Some situations transpired in childhood that directly affected my relationship with my dad, though he was indirectly involved. In fact, he knew nothing until about 10 years later. From childhood, fast-forward to age 22 when I was going through group counseling in college. God had brought childhood wounds up to the surface in a very evident way and they could no longer return to a dormant state, hidden off in the dark recesses of my heart. A great, big spotlight shown on areas in my heart to be confronted and that started the healing process of my broken relationship with my dad. Now, I can’t tell you that my dad felt it was as broken as I felt it was, but perception is reality and my reality was that our relationship needed mending, healing; and here I was, a young adult on the verge of getting engaged, in college, studying counseling, and subconsciously holding on to wounds from my childhood that would deeply affect my ability to counsel and help others find healing. I’d like to say that through group counseling everything was healed and better. Ha! Nope. It was vital in the part it played in where I am now, but the months in group attributed to the peeling back of a few layers… necessary layers. I was, however, a different person when I finished group… and felt strong enough to talk to my parents about what I had walked through both in childhood and in group counseling. I remember as if it just happened a few minutes ago my dad apologizing, taking responsibility, not for anything that he had done, but for what he hadn’t done and how it made me feel… 10 years later. And I knew I was loved.
Over the next couple years, there were rough patches through wedding planning and post-weddingness. Our relationship got much better and then it got strained. I can’t tell you when it started to get better again… But what I can tell you is I noticed him changing, growing. See, as a child in the Bobb-Semple household, there was no open forum; there was no stating your case or explanation or debate. Dad’s word was it and it was final and it was not wrong. [HISTORY INPUT: My parents never actually dated. They knew they were supposed to get married, so they did and the next month found out they were pregnant and had my brother John Stephen two months before their first anniversary. Every two years after for the next 6 years, they had a child. The youngest, Joshua, just turned 24.There’s a reason for this history.] But one day, Dad responded in a way that admitted he was wrong and needed help. I remember a day when he admitted he was wrong and needed better understanding. And then I saw how he was loving Mom. I saw how they were becoming friends after 30 years of having at least one child at home… They’d had only a little over a month as a married couple before the new season of Parenthood Preparation began. I saw them falling in love like I have absolutely never seen in my life. I have seen them look into each other’s eyes like I’ve never seen.
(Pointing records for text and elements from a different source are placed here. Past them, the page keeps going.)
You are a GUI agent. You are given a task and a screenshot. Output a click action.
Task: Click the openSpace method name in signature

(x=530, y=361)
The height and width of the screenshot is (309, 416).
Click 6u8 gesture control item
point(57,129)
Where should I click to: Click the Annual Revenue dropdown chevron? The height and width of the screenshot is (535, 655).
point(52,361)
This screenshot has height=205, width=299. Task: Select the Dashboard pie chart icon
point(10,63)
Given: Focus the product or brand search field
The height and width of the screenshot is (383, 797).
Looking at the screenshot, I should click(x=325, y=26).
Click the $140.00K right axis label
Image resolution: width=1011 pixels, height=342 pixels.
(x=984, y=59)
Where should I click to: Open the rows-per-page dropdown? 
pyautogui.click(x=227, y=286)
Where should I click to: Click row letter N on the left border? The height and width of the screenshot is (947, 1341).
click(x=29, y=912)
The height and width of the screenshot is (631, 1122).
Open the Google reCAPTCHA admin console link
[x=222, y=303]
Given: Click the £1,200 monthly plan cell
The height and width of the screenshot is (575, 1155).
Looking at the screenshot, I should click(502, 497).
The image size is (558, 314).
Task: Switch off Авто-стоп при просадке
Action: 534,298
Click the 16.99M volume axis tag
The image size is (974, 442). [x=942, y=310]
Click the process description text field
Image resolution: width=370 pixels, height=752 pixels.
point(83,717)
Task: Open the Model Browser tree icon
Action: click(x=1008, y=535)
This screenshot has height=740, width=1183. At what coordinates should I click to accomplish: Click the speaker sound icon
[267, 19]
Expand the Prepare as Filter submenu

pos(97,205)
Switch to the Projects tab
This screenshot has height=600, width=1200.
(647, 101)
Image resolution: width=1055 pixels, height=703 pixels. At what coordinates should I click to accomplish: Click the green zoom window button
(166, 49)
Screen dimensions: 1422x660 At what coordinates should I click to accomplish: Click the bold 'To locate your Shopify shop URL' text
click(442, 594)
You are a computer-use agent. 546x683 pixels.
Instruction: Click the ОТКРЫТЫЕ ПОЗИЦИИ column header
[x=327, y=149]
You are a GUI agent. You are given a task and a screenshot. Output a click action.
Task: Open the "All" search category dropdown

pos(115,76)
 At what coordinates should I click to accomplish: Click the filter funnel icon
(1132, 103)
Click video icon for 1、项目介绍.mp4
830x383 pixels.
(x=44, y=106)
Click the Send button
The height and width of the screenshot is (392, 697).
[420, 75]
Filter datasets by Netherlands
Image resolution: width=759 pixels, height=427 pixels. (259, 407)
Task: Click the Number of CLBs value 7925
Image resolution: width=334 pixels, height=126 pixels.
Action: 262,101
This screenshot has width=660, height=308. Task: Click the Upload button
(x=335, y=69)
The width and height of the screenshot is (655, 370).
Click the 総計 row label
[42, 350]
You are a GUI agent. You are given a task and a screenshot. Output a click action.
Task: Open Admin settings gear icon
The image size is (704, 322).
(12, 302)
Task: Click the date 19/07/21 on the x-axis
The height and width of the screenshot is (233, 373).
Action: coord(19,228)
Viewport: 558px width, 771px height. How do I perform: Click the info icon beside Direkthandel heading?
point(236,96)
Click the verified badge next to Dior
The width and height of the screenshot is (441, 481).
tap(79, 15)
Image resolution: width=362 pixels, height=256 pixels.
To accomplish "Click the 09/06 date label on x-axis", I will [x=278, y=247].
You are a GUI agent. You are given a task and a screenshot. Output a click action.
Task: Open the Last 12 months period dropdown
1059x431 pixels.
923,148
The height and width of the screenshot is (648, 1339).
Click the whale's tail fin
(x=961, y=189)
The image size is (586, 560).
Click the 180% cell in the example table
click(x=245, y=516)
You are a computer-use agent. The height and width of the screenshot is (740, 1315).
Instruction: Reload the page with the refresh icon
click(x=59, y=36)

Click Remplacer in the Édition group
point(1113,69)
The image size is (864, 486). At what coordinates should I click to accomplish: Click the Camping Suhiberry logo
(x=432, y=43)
See, my Dad is 10 years and 10 months older than my mom. There’s the old saying that, “You can’t teach an old dog new tricks,” but my dad’s life has said au contraire. When you have a heart of Father’s and you truly seek out His heart, His love changes you. Not that Dad wasn’t before… and I honestly can’t tell you what his heart’s cry has been in his prayer closet. But what I can tell you is this: I have never seen my dad grow right before my eyes as I have in the last year. No parent is a perfect parent thought their heart desires to be a perfect parent. No parent wants to inflict emotional wounds or any other kind of wounds on their children intentionally. This is obviously why we are SO in need of God’s grace and mercy and guidance daily. My parents are both first-generation Christians, not Christians as in Protestants, but Pentecostals. I can honestly say that they did the best they could with the examples they were given.
Dad, Pop, things haven’t always been easy and our relationship has never been perfect, but thank you for the legacy you have left and are still leaving your family to love deeply, serve wholeheartedly, walk by faith, trust the heart, will, and plan of God (no matter what), to pray about everything and seek His face, not just His hand, and to bridge the gap between sides… to strive for unity. Thank you for the firm foundation you laid for your family. Thank you for how strongly and passionately you love your children. Thank you for how much you love others and desire to teach and train and disciple others. Thank you for allowing Father to stretch you and grow you even when others your age may think they know it all and there’s no room to change. Thank you for being willing to “learn new tricks” and be vulnerable and honest. Thank you for the way you love Jesus, the way you love Mom, and the way you love me… after all, you were the first man to do so. I love you always, Daddy. Happy Father’s Day. Your quiver is full.
“Behold, children are a heritage from the LORD, the fruit of the womb a reward.
Like arrows in the hand of a warrior are the children of one’s youth.
Blessed is the man who fills his quiver with them!”